▶ Task brief:
Copy the lines in the data items below word for word, starting with the line that contains "Where should I click to: Select" and ending with the last line of the data items, both included.

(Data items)
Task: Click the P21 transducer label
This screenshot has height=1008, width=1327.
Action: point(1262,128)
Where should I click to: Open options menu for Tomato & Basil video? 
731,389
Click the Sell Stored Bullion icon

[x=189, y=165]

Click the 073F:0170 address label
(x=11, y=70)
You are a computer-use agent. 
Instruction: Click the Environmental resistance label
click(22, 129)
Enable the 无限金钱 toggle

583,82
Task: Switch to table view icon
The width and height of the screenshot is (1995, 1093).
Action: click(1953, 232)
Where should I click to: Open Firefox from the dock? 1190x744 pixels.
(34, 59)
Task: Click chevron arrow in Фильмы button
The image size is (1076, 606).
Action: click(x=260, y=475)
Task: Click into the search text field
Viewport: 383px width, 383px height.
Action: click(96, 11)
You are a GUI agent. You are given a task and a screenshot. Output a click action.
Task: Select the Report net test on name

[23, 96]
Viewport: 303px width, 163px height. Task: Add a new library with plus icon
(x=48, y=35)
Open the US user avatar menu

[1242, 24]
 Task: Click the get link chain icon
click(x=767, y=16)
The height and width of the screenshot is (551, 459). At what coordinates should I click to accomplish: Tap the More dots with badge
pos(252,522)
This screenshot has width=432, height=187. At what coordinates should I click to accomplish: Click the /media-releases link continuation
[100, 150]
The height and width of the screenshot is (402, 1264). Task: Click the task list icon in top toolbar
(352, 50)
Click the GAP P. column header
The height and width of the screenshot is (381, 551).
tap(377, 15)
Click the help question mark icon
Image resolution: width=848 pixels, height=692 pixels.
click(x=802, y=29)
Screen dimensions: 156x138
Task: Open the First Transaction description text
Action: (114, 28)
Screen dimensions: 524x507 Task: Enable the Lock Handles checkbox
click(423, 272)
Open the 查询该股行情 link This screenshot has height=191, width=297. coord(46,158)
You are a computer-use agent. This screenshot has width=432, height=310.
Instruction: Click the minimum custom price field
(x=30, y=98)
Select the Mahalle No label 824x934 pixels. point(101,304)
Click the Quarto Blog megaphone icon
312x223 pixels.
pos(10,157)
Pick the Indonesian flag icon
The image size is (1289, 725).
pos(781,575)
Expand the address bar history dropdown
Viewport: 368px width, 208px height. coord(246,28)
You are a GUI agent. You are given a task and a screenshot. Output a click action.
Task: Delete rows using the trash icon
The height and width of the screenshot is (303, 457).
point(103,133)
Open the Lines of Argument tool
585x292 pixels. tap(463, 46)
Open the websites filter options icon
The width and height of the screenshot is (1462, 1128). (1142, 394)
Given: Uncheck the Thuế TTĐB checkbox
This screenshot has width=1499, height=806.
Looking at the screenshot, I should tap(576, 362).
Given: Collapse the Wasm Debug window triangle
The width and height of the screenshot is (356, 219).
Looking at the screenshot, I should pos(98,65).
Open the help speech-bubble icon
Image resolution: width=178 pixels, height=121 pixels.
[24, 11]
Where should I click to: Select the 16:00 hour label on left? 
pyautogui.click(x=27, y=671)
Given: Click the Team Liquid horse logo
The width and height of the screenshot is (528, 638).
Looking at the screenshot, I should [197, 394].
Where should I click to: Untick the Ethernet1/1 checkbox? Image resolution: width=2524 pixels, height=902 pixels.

▶ Task answer:
Where should I click to: Select the 16:00 hour label on left? 
pyautogui.click(x=27, y=671)
Given: Click the Team Liquid horse logo
The width and height of the screenshot is (528, 638).
Looking at the screenshot, I should [197, 394].
Where should I click to: Untick the Ethernet1/1 checkbox? Image resolution: width=2524 pixels, height=902 pixels.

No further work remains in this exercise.